__Work to be completed__
Provide an exact transcription of all the records.

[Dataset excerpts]
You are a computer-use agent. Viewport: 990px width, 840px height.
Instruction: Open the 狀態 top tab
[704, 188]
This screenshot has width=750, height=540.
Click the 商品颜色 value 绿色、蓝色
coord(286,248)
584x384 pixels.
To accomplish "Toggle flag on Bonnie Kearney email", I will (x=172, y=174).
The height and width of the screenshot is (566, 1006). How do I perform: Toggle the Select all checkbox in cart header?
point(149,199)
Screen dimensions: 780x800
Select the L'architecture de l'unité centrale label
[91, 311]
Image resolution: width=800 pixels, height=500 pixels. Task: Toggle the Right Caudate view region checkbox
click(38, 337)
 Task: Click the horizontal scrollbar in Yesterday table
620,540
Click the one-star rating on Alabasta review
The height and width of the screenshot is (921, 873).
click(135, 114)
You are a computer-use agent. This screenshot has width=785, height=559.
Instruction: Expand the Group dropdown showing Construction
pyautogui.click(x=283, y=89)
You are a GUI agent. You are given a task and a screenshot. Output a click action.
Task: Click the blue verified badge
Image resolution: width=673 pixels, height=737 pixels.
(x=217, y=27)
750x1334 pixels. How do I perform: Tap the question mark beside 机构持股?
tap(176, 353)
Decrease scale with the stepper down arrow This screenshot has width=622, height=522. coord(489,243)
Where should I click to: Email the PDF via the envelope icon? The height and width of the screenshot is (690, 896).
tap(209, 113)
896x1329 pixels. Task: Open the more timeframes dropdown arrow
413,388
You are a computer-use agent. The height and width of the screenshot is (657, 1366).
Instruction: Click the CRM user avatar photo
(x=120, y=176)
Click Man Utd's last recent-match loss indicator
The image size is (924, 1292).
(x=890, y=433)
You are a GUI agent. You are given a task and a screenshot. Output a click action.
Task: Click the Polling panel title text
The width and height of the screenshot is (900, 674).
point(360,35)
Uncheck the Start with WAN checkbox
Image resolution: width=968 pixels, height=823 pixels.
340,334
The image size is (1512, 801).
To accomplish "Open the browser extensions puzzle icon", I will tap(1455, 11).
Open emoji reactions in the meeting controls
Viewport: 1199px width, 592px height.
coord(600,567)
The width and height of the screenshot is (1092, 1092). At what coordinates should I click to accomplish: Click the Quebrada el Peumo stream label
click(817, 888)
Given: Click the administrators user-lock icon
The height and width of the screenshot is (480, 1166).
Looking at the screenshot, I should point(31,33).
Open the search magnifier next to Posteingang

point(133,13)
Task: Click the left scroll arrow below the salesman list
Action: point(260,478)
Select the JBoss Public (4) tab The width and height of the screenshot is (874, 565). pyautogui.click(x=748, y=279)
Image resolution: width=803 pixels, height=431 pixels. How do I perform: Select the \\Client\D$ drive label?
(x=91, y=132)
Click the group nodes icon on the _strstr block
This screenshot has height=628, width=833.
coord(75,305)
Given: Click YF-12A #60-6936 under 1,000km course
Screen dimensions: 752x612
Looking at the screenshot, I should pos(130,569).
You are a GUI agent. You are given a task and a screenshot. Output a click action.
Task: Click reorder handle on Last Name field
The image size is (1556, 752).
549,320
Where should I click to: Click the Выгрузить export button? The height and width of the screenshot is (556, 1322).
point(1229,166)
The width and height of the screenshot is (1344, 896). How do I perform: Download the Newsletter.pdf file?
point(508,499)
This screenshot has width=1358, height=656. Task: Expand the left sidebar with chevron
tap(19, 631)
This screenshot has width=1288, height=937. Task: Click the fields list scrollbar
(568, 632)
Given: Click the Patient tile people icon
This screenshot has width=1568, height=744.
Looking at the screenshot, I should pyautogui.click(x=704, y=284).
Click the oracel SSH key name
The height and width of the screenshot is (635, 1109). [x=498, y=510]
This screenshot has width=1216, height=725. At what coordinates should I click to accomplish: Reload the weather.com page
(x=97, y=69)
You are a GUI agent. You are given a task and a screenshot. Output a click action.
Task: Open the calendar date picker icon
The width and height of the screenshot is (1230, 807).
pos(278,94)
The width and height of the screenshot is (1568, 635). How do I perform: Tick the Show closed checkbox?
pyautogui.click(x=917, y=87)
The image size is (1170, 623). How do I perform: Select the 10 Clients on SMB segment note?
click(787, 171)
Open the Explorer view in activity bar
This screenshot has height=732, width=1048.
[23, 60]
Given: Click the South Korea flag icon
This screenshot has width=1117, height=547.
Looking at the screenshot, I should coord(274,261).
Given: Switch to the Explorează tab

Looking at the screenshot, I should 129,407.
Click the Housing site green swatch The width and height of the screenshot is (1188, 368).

__Expected answer__
You are a computer-use agent. Viewport: 990px width, 840px height.
Instruction: Open the 狀態 top tab
[704, 188]
This screenshot has width=750, height=540.
Click the 商品颜色 value 绿色、蓝色
coord(286,248)
584x384 pixels.
To accomplish "Toggle flag on Bonnie Kearney email", I will (x=172, y=174).
The height and width of the screenshot is (566, 1006). How do I perform: Toggle the Select all checkbox in cart header?
point(149,199)
Screen dimensions: 780x800
Select the L'architecture de l'unité centrale label
[91, 311]
Image resolution: width=800 pixels, height=500 pixels. Task: Toggle the Right Caudate view region checkbox
click(38, 337)
 Task: Click the horizontal scrollbar in Yesterday table
620,540
Click the one-star rating on Alabasta review
The height and width of the screenshot is (921, 873).
click(135, 114)
You are a computer-use agent. This screenshot has width=785, height=559.
Instruction: Expand the Group dropdown showing Construction
pyautogui.click(x=283, y=89)
You are a GUI agent. You are given a task and a screenshot. Output a click action.
Task: Click the blue verified badge
Image resolution: width=673 pixels, height=737 pixels.
(x=217, y=27)
750x1334 pixels. How do I perform: Tap the question mark beside 机构持股?
tap(176, 353)
Decrease scale with the stepper down arrow This screenshot has width=622, height=522. coord(489,243)
Where should I click to: Email the PDF via the envelope icon? The height and width of the screenshot is (690, 896).
tap(209, 113)
896x1329 pixels. Task: Open the more timeframes dropdown arrow
413,388
You are a computer-use agent. The height and width of the screenshot is (657, 1366).
Instruction: Click the CRM user avatar photo
(x=120, y=176)
Click Man Utd's last recent-match loss indicator
The image size is (924, 1292).
(x=890, y=433)
You are a GUI agent. You are given a task and a screenshot. Output a click action.
Task: Click the Polling panel title text
The width and height of the screenshot is (900, 674).
point(360,35)
Uncheck the Start with WAN checkbox
Image resolution: width=968 pixels, height=823 pixels.
340,334
The image size is (1512, 801).
To accomplish "Open the browser extensions puzzle icon", I will tap(1455, 11).
Open emoji reactions in the meeting controls
Viewport: 1199px width, 592px height.
coord(600,567)
The width and height of the screenshot is (1092, 1092). At what coordinates should I click to accomplish: Click the Quebrada el Peumo stream label
click(817, 888)
Given: Click the administrators user-lock icon
The height and width of the screenshot is (480, 1166).
Looking at the screenshot, I should point(31,33).
Open the search magnifier next to Posteingang

point(133,13)
Task: Click the left scroll arrow below the salesman list
Action: point(260,478)
Select the JBoss Public (4) tab The width and height of the screenshot is (874, 565). pyautogui.click(x=748, y=279)
Image resolution: width=803 pixels, height=431 pixels. How do I perform: Select the \\Client\D$ drive label?
(x=91, y=132)
Click the group nodes icon on the _strstr block
This screenshot has height=628, width=833.
coord(75,305)
Given: Click YF-12A #60-6936 under 1,000km course
Screen dimensions: 752x612
Looking at the screenshot, I should pos(130,569).
You are a GUI agent. You are given a task and a screenshot. Output a click action.
Task: Click reorder handle on Last Name field
The image size is (1556, 752).
549,320
Where should I click to: Click the Выгрузить export button? The height and width of the screenshot is (556, 1322).
point(1229,166)
The width and height of the screenshot is (1344, 896). How do I perform: Download the Newsletter.pdf file?
point(508,499)
This screenshot has width=1358, height=656. Task: Expand the left sidebar with chevron
tap(19, 631)
This screenshot has width=1288, height=937. Task: Click the fields list scrollbar
(568, 632)
Given: Click the Patient tile people icon
This screenshot has width=1568, height=744.
Looking at the screenshot, I should pyautogui.click(x=704, y=284).
Click the oracel SSH key name
The height and width of the screenshot is (635, 1109). [x=498, y=510]
This screenshot has width=1216, height=725. At what coordinates should I click to accomplish: Reload the weather.com page
(x=97, y=69)
You are a GUI agent. You are given a task and a screenshot. Output a click action.
Task: Open the calendar date picker icon
The width and height of the screenshot is (1230, 807).
pos(278,94)
The width and height of the screenshot is (1568, 635). How do I perform: Tick the Show closed checkbox?
pyautogui.click(x=917, y=87)
The image size is (1170, 623). How do I perform: Select the 10 Clients on SMB segment note?
click(787, 171)
Open the Explorer view in activity bar
This screenshot has height=732, width=1048.
[23, 60]
Given: Click the South Korea flag icon
This screenshot has width=1117, height=547.
Looking at the screenshot, I should coord(274,261).
Given: Switch to the Explorează tab

Looking at the screenshot, I should 129,407.
Click the Housing site green swatch The width and height of the screenshot is (1188, 368).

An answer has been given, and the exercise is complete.